You are viewing a plain text version of this content. The canonical link for it is here.
Posted to user@beam.apache.org by Jeff Klukas <jk...@mozilla.com> on 2019/08/30 15:13:10 UTC

Setting environment and system properties on Dataflow workers

I just spent the past two days debugging a character corruption issue in a
Dataflow pipeline. It turned out that we had encoded a json object to a
string and then called getBytes() without specifying a charset. In our
testing infrastructure, this didn't cause a problem because the default
charset on the system was UTF-8. Whatever the default charset is on
Dataflow workers, it is apparently not UTF-8.

The main lesson here is to be very careful about always specifying a
charset when encoding and decoding strings. But, it would be nice to
protect ourselves from this problem in the future.

Is there any way for users to specify environment variables and/or Java
system properties when deploying a pipeline to Dataflow such that those
settings are in effect on all workers? I'd like to ensure UTF-8 is the
default charset throughout the pipeline on any system.

Re: Setting environment and system properties on Dataflow workers

Posted by Lukasz Cwik <lc...@google.com>.
Thanks for the feedback. Most people have been interested in how to solve
their business use case and most of the current effort has been about
adding details of how to implement common patterns for those business use
cases (such as a slowly changing side input in a streaming pipeline) so
adding examples/documentation for specific flags or hooks have taken a
second place to those requests.

On Fri, Aug 30, 2019 at 11:01 AM Jeff Klukas <jk...@mozilla.com> wrote:

> Thanks so much for the links. I expect those will get me where I need to
> be.
>
> That said, I don't know how a user would discover JvmInitializer without
> asking on the list. Does this seem worth adding to the Beam programming
> guide? It seems potentially too far down in the weeds for that guide and
> it's also mostly Dataflow-specific.
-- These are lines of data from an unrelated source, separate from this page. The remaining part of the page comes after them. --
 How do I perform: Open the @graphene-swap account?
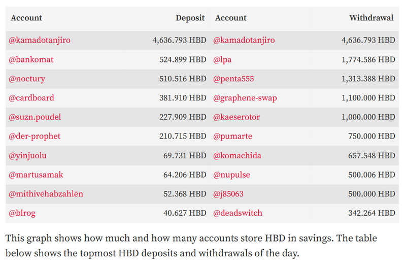pos(245,98)
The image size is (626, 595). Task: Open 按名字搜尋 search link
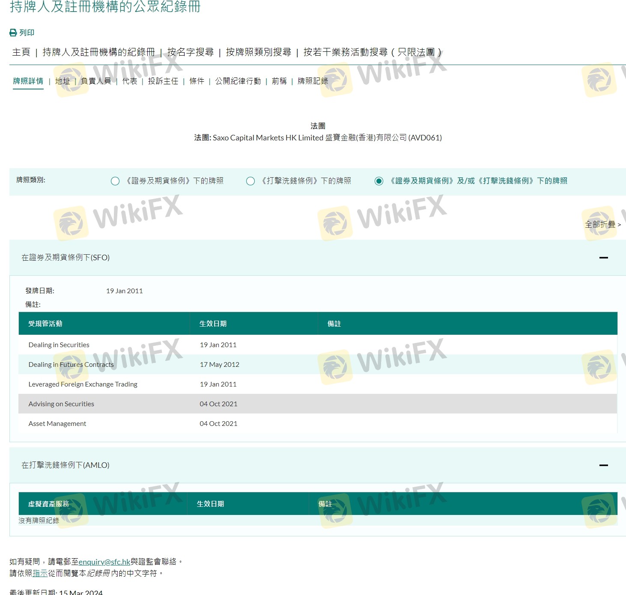[190, 52]
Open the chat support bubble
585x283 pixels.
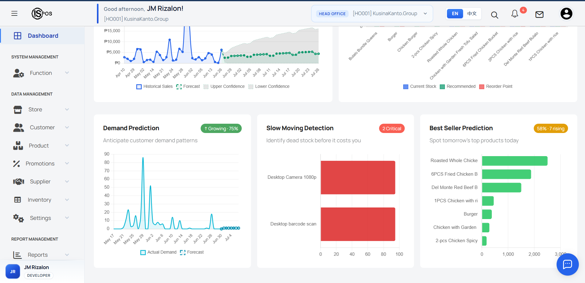567,264
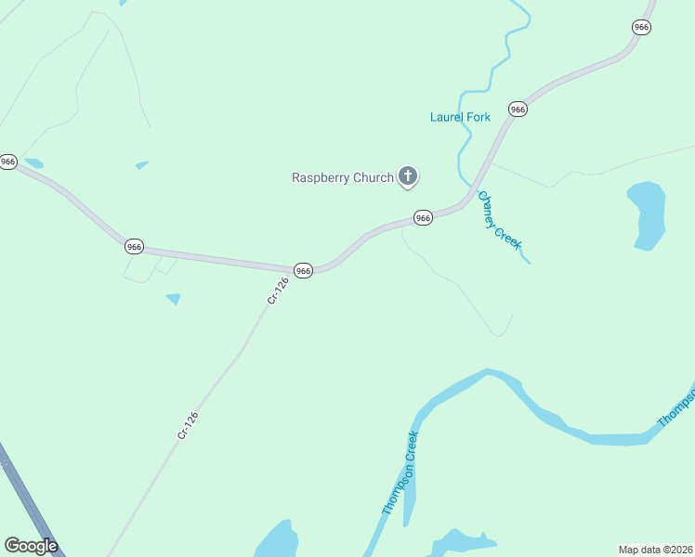
Task: Click the vertical Thompson Creek label
Action: (400, 473)
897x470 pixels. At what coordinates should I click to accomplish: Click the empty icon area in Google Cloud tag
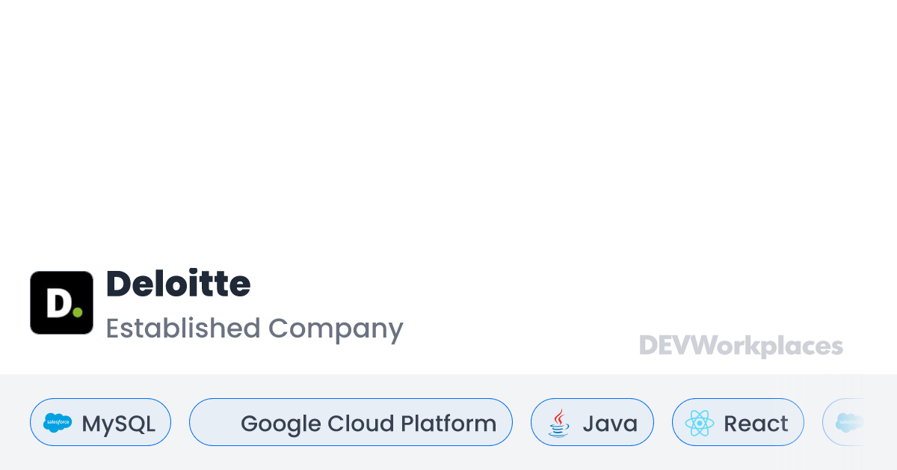(218, 423)
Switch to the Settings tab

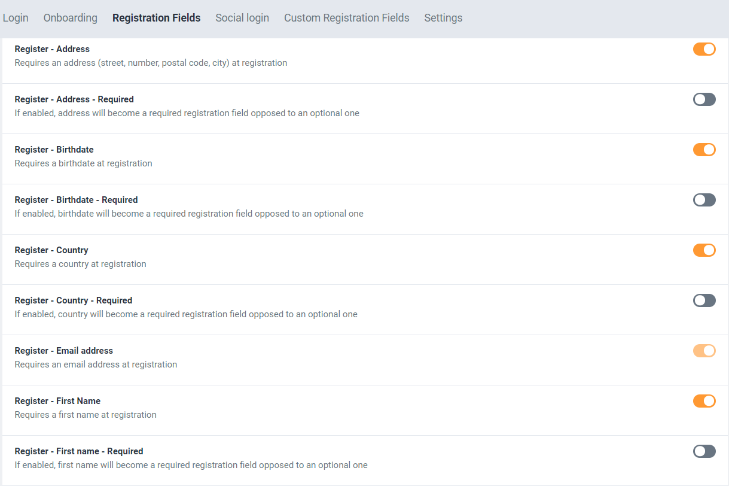[x=443, y=18]
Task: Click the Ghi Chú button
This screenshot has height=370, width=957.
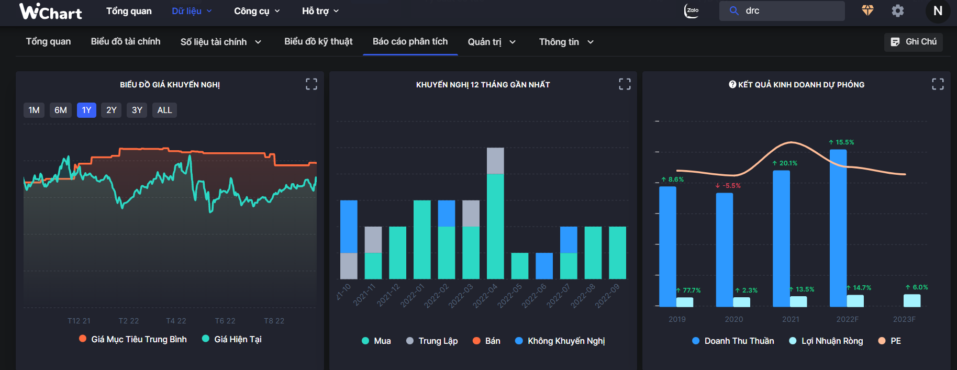Action: (x=914, y=42)

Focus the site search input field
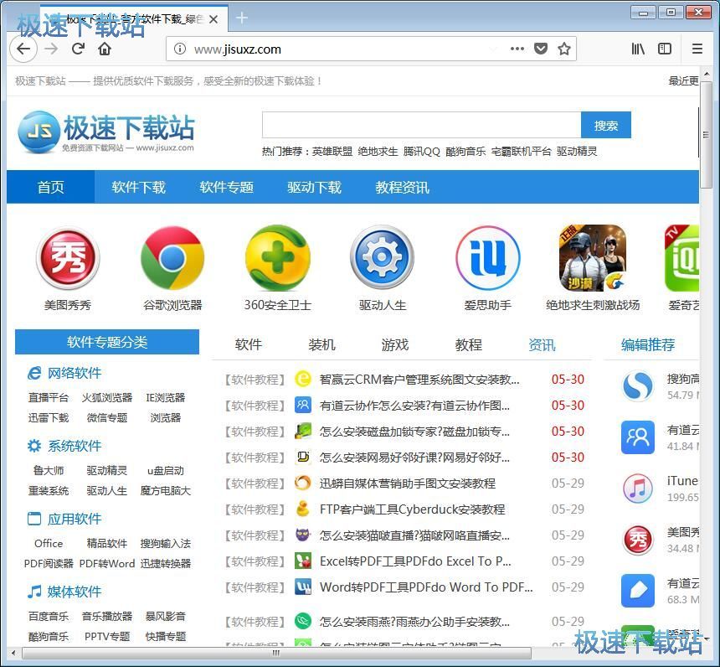coord(421,126)
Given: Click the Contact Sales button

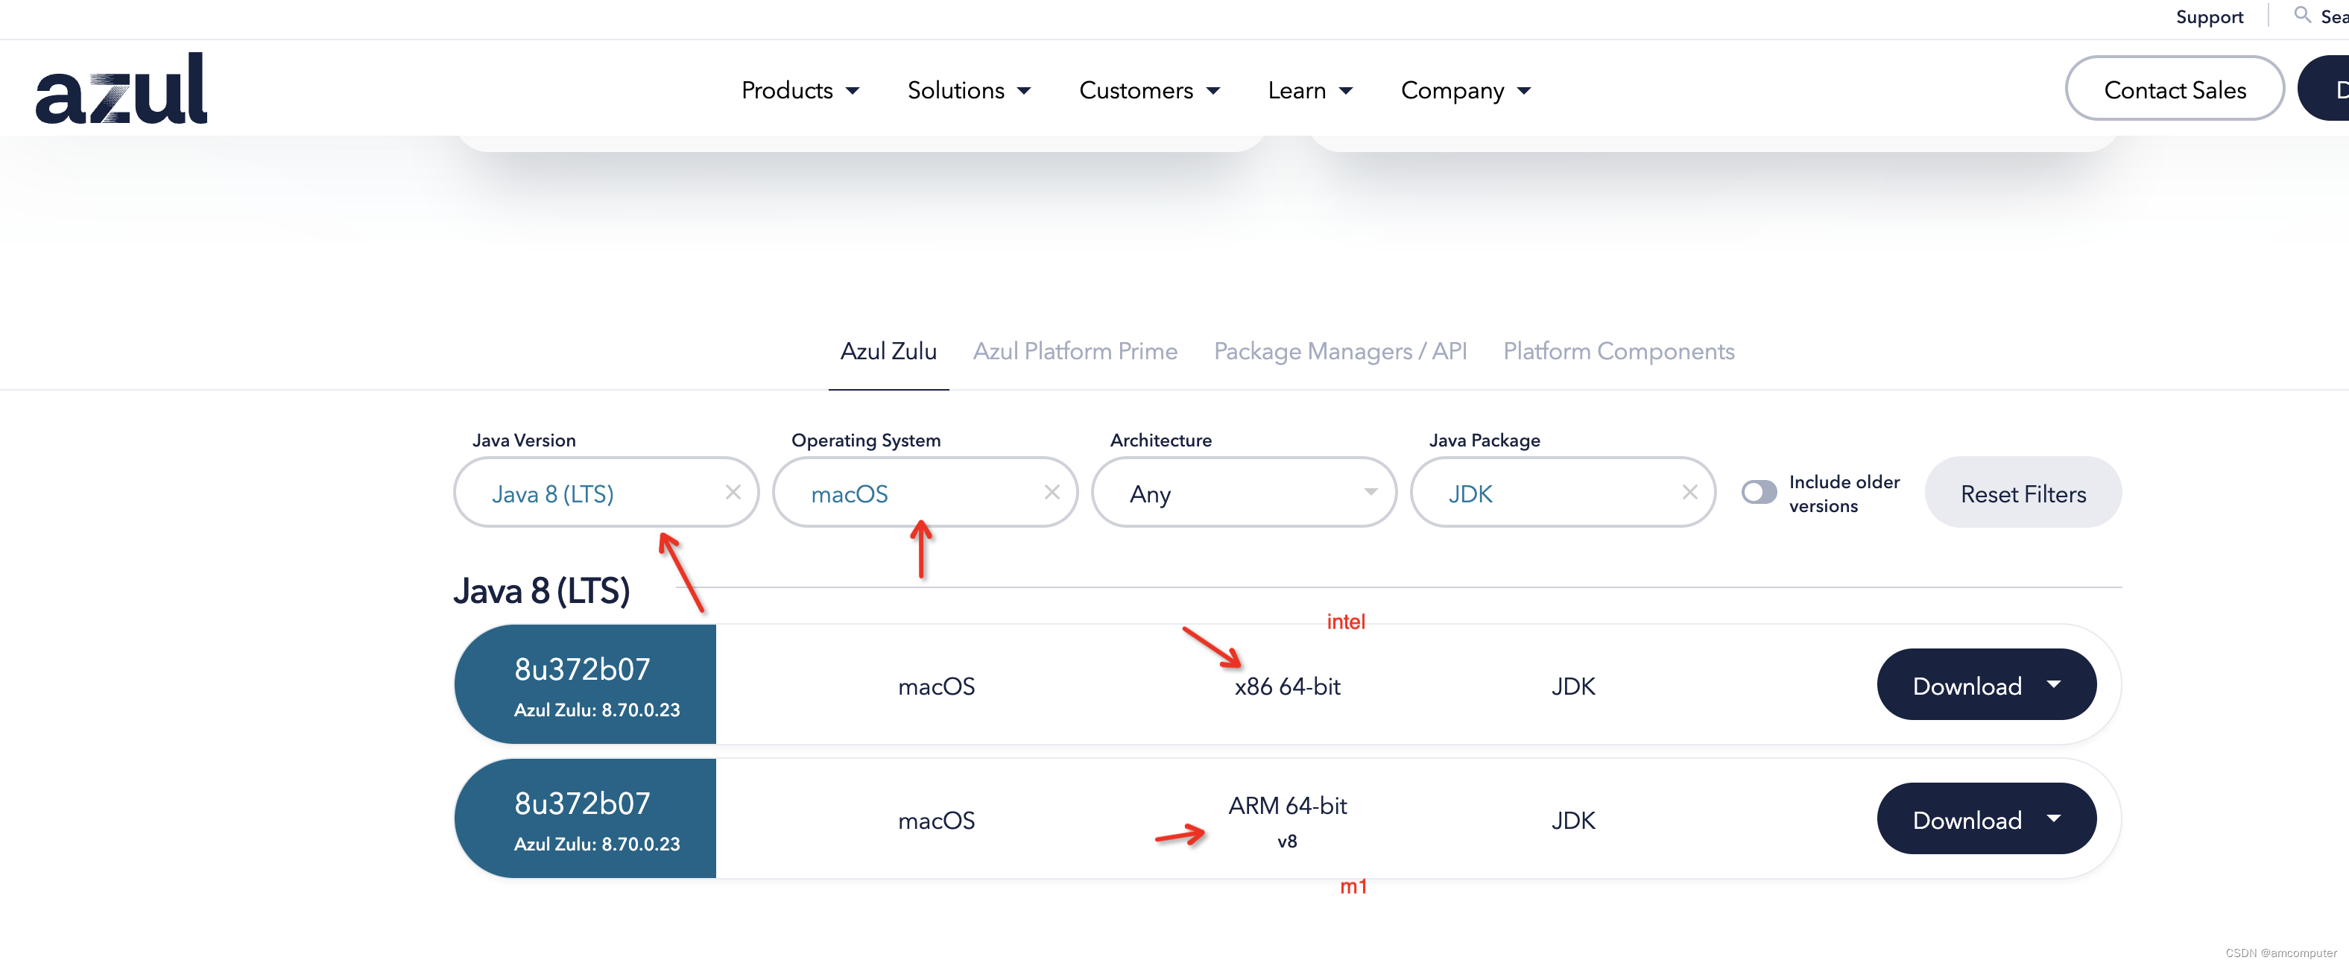Looking at the screenshot, I should [x=2174, y=90].
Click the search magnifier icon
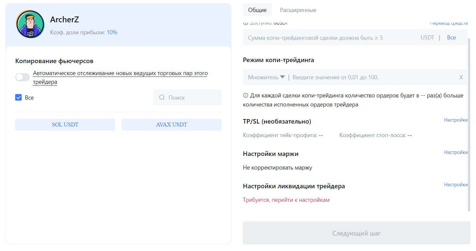 click(x=162, y=97)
I'd love to see more documented on the
> Dataflow worker environment in Google's docs, so perhaps that would bTe the
> best place for this.
>
> On Fri, Aug 30, 2019 at 1:53 PM Lukasz Cwik <lc...@google.com> wrote:
>
>> There is a way to run arbitrary code on JVM startup via a JVM
>> initializer[1] in the Dataflow worker and in the portable Java worker as
>> well.
>>
>> You should be able to mutate system properties at that point in time
>> since Java allows for system properties to be mutated. The standard Java
>> runtime doesn't provide hooks to edit the environment variables and you
>> have to resort to some hackery that is JVM version dependent[2].
>>
>> 1:
>> https://github.com/apache/beam/blob/master/sdks/java/core/src/main/java/org/apache/beam/sdk/harness/JvmInitializer.java
>> 2: https://blog.sebastian-daschner.com/entries/changing_env_java
>>
>> On Fri, Aug 30, 2019 at 8:13 AM Jeff Klukas <jk...@mozilla.com> wrote:
>>
>>> I just spent the past two days debugging a character corruption issue in
>>> a Dataflow pipeline. It turned out that we had encoded a json object to a
>>> string and then called getBytes() without specifying a charset. In our
>>> testing infrastructure, this didn't cause a problem because the default
>>> charset on the system was UTF-8. Whatever the default charset is on
>>> Dataflow workers, it is apparently not UTF-8.
>>>
>>> The main lesson here is to be very careful about always specifying a
>>> charset when encoding and decoding strings. But, it would be nice to
>>> protect ourselves from this problem in the future.
>>>
>>> Is there any way for users to specify environment variables and/or Java
>>> system properties when deploying a pipeline to Dataflow such that those
>>> settings are in effect on all workers? I'd like to ensure UTF-8 is the
>>> default charset throughout the pipeline on any system.
>>>
>>>

Re: Setting environment and system properties on Dataflow workers

Posted by Jeff Klukas <jk...@mozilla.com>.
Thanks so much for the links. I expect those will get me where I need to be.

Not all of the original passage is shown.